B.B. Warfield ha pasado a la historia como uno de los grandes teólogos estadounidenses, y por buenos motivos. Fue un baluarte de la ortodoxia contra la creciente marea del liberalismo. Incluso un siglo después de su muerte, muchas de sus obras son tan poderosas y relevantes como el día en que fueron escritas. No obstante, aunque es conocido por su agudo intelecto y profundas percepciones teológicas, también era un hombre de sentimientos muy tiernos.

Poco después de su matrimonio con Annie, la joven pareja viajó a Europa. Durante el viaje, Annie sufrió una aterradora experiencia que ocasionó una especie de trauma nervioso que nunca pudo superar. Ella volvió a casa incapacitada y su condición se siguió deteriorando por el resto de su vida. Warfield respondió a estos trágicos sucesos comprometiéndose diligentemente a su cuidado. Mientras duró su matrimonio, rara vez se fue de su lado por más de un par de horas, y nunca más de lo necesario. Un amigo recuerda: “Solía verlos caminando juntos y la delicadeza del trato de él era una potente prueba del amoroso cuidado con que la rodeaba…Durante los años que pasó en Princeton, rara vez (si es que lo hizo) se ausentó por largo tiempo”. Warfield no solo era un gran teólogo sino también un gran esposo.

Pocas virtudes son más poderosas que la devoción. Son pocos rasgos del carácter los que honramos más que este. En esta breve serie, estamos considerando cuatro deberes de todo cristiano, y entre ellos está el deber de la devoción.

El propósito de la devoción

Los cristianos a menudo hablan de la devoción. Hablamos de «nuestra devoción a Dios», y más comúnmente, de nuestro «tiempo diario de devoción». Esta palabra es conocida para todo creyente, pero me pregunto qué tan a menudo consideramos qué significa y qué implica. ¿Qué es esta devoción que le ofrecemos a Dios? ¿Y cuál es la relación entre la devoción a Dios y los momentos personales de devoción? ¿Cuál es el propósito de nuestra devoción personal y qué esperamos obtener de ella?

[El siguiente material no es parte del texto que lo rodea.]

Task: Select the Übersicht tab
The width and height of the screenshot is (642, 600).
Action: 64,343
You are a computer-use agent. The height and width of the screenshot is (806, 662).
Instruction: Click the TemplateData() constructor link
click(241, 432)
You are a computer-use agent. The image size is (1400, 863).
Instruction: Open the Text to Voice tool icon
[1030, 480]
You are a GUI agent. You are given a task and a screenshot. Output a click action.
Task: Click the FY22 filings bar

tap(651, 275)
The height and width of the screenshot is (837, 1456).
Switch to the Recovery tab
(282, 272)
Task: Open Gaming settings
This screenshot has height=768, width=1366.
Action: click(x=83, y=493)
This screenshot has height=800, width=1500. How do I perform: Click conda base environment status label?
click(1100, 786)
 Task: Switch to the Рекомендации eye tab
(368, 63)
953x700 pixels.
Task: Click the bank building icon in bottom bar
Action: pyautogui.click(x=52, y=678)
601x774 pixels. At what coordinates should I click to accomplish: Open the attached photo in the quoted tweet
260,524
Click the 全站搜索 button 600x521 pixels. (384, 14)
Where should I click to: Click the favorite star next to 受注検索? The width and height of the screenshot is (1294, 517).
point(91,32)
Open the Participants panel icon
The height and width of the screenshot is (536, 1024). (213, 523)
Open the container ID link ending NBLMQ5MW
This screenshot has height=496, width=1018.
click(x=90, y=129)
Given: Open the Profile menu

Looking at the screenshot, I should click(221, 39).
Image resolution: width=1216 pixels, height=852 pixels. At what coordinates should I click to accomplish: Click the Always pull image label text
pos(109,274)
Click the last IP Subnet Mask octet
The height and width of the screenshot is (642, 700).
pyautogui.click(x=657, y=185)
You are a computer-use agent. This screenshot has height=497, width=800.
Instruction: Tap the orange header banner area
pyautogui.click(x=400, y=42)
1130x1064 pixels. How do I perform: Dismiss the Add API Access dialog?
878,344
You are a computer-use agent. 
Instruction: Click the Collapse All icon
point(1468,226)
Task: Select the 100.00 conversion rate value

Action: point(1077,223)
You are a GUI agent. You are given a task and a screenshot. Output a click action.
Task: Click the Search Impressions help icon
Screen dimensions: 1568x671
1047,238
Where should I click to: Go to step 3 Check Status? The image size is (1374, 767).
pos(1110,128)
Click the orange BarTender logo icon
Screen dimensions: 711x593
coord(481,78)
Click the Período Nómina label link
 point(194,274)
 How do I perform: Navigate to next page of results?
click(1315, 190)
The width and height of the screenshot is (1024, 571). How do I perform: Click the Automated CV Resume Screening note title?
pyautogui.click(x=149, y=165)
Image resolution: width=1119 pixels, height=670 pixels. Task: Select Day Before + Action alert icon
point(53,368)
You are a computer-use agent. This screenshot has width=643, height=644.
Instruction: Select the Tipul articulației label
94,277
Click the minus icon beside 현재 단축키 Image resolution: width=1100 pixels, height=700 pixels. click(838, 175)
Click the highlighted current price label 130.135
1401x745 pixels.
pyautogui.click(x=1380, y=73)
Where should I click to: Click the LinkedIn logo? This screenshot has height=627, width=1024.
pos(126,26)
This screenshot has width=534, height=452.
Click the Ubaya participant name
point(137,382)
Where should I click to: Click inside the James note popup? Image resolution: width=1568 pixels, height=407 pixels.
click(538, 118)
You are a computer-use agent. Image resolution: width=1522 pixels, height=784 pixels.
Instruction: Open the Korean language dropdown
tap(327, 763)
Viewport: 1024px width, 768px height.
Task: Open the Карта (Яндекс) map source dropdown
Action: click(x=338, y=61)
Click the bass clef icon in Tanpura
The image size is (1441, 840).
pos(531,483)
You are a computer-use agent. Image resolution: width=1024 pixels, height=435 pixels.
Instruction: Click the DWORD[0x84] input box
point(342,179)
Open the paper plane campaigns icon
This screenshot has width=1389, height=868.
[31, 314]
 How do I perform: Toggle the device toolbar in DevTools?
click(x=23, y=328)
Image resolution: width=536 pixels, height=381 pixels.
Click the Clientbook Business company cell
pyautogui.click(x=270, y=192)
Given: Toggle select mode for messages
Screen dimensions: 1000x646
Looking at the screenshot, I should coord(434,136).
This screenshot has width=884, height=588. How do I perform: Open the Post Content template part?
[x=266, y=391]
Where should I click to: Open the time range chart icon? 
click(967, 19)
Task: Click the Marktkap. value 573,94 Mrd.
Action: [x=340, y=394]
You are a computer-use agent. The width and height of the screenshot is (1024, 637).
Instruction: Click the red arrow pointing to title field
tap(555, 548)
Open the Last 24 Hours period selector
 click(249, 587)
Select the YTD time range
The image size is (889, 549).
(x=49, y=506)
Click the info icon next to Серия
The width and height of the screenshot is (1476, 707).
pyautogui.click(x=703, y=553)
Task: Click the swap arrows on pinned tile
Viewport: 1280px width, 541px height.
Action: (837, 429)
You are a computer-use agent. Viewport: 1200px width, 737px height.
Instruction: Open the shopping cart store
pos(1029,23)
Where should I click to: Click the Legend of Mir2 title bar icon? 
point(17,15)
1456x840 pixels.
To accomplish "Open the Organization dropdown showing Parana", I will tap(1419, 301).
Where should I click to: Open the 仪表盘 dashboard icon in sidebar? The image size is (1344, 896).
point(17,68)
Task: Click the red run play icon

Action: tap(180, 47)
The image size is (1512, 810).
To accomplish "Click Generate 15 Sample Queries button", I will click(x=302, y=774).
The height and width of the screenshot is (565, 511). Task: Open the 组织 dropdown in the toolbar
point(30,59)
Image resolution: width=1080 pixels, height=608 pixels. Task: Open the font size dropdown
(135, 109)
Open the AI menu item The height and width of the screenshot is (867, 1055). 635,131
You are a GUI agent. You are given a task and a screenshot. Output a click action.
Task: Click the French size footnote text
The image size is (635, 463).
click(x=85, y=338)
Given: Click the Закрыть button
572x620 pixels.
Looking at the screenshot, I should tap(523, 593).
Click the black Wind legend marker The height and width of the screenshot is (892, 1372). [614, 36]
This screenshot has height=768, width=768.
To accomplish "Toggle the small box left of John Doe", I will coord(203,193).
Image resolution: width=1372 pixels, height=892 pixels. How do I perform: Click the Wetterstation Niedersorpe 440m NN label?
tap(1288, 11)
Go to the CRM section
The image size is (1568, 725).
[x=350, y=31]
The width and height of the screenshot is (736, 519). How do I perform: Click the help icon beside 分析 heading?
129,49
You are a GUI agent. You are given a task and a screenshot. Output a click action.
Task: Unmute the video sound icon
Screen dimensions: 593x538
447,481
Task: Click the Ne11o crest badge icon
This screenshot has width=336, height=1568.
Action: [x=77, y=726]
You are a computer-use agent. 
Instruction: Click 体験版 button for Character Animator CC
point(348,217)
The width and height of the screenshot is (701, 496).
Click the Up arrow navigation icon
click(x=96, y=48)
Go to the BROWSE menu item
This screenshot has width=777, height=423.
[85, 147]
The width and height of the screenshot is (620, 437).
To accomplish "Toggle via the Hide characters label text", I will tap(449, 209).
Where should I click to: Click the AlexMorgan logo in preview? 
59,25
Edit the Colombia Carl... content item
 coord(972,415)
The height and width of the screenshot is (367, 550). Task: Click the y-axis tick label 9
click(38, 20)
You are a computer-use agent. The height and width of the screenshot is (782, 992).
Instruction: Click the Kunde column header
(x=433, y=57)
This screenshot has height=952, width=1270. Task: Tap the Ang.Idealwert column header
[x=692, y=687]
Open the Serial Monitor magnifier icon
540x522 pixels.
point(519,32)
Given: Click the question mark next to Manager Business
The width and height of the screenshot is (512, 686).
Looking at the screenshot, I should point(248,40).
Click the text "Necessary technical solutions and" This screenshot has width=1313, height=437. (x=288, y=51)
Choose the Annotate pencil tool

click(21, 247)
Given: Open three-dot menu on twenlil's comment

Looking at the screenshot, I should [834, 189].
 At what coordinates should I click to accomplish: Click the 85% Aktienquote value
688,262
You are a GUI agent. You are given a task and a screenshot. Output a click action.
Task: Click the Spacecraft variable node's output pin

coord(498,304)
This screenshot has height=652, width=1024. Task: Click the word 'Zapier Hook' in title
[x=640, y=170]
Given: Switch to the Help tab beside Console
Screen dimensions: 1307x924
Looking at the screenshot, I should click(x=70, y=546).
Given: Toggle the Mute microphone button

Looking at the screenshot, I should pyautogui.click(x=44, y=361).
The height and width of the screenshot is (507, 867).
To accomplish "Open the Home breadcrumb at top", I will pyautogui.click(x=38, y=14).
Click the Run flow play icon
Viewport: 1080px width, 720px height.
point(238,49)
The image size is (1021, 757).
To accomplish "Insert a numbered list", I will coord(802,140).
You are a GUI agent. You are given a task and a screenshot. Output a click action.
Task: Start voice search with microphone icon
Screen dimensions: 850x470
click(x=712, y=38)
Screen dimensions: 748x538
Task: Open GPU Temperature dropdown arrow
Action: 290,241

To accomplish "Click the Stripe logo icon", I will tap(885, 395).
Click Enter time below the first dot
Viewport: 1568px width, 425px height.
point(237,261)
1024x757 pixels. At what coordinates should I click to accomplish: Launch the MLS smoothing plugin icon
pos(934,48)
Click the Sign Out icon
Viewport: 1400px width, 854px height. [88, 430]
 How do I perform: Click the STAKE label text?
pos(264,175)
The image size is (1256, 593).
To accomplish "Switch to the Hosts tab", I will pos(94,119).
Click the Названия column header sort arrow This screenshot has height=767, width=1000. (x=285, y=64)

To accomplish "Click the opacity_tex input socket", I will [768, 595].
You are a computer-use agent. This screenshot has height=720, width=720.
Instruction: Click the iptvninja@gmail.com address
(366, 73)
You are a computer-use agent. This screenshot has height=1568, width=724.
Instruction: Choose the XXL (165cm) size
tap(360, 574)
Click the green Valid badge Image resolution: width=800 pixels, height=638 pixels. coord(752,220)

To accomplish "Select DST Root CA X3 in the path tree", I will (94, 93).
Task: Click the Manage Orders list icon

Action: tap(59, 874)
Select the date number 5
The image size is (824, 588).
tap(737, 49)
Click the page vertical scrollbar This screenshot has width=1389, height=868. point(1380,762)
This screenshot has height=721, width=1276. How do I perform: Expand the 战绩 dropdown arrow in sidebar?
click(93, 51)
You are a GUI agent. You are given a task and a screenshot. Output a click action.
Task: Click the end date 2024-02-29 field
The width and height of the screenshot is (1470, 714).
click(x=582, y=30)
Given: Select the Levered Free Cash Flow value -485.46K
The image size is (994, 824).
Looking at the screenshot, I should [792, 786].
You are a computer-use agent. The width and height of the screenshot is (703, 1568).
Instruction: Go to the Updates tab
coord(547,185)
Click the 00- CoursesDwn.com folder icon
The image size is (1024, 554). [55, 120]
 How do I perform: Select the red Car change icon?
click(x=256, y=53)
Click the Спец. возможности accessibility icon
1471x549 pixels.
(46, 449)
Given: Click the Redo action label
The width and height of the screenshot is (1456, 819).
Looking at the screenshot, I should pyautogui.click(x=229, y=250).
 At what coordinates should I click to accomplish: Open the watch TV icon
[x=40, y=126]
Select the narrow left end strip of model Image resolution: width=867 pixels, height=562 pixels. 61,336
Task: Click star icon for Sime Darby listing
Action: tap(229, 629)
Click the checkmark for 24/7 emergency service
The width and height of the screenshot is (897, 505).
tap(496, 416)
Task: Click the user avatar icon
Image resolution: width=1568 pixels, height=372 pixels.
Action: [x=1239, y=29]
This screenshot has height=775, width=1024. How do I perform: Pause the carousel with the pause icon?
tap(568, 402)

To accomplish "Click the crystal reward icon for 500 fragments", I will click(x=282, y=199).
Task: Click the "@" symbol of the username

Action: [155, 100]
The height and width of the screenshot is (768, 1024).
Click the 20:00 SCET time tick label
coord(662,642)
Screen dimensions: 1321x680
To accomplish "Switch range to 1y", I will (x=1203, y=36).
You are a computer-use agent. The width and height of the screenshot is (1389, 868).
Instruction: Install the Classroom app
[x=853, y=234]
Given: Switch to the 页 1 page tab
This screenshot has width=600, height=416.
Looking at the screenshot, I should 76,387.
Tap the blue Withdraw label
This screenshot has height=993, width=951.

En ambos usos, la devoción es una expresión de amor y lealtad arraigada tanto en el deber como en el deleite. B. B. Warfield le debía a su esposa ciertos deberes en virtud de ser su esposo, y su devoción brotaba de su deber. Dios no esperaba menos que lo que ofrecía Warfield, porque su devoción era una expresión de obediencia a los votos que había hecho con ella el día de su boda. Con todo, su devoción también era una expresión de deleite. Él amaba a su esposa y hallaba gozo en ella, y era a partir de este deleite que estaba dedicado a ella. Sería injusto desconectar su larga devoción para con su esposa del deber o del deleite.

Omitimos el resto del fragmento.